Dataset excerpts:
++++++

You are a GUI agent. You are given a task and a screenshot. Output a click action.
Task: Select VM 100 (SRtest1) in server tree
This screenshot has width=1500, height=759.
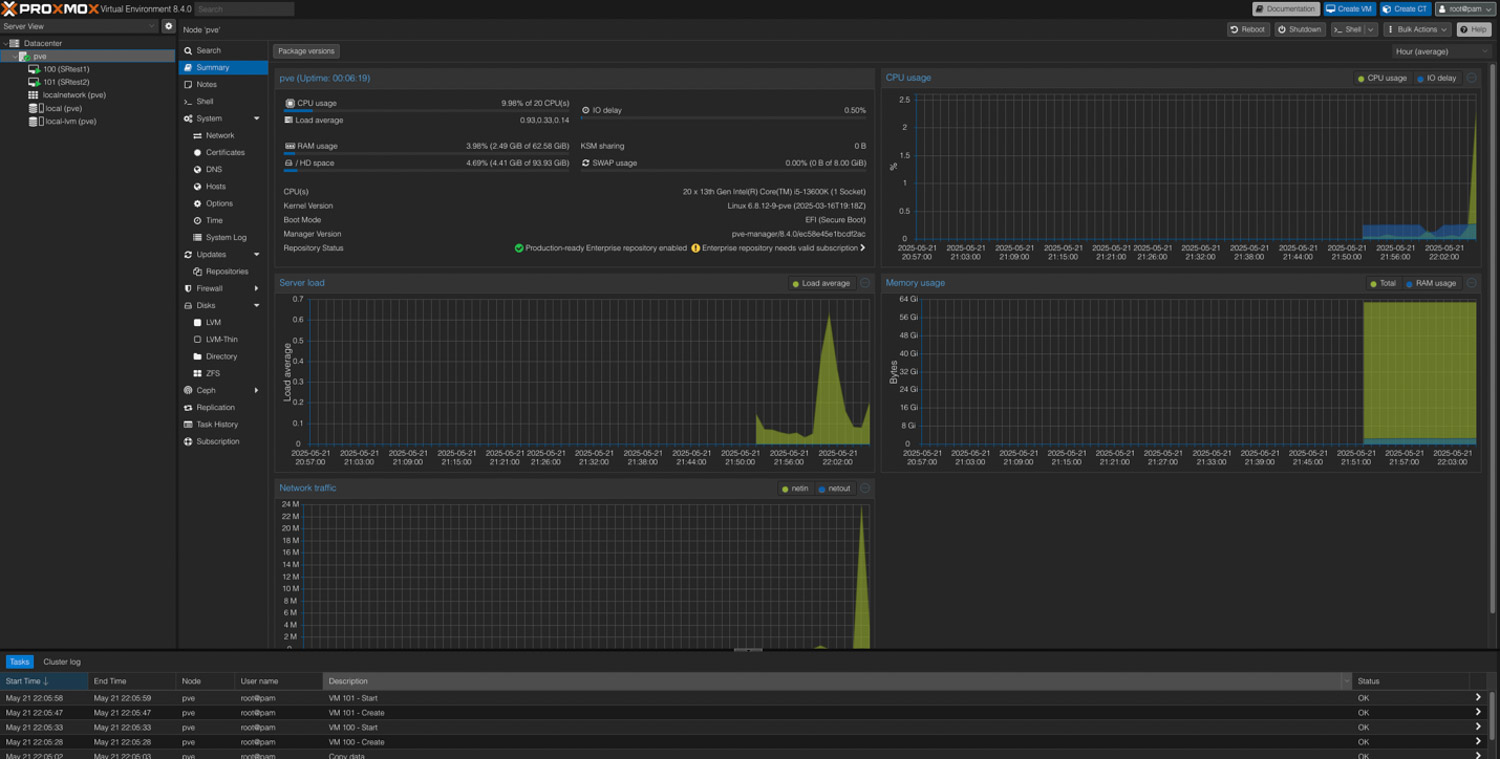click(x=66, y=69)
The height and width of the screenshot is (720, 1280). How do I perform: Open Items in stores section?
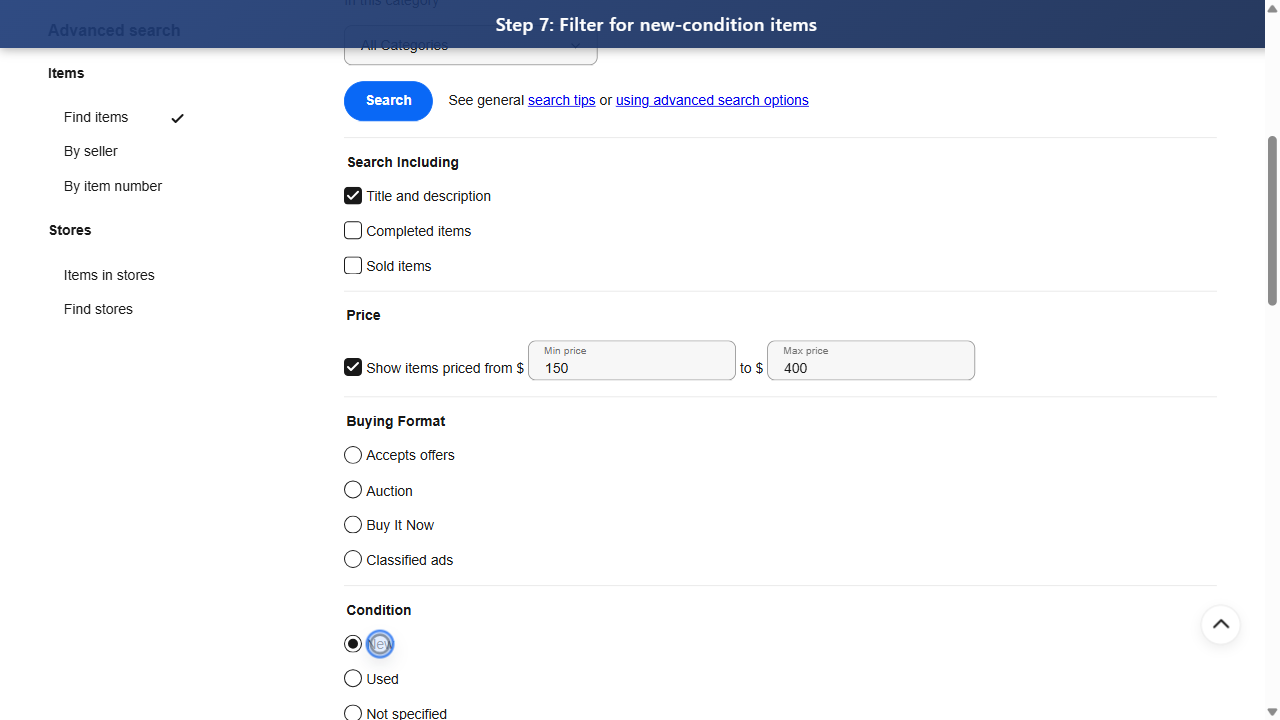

++++++

What the task requires: Transcribe the records above exactly, excluding every picture.

Solution to this problem:
You are a GUI agent. You are given a task and a screenshot. Output a click action.
Task: Select VM 100 (SRtest1) in server tree
This screenshot has width=1500, height=759.
click(x=66, y=69)
The height and width of the screenshot is (720, 1280). How do I perform: Open Items in stores section?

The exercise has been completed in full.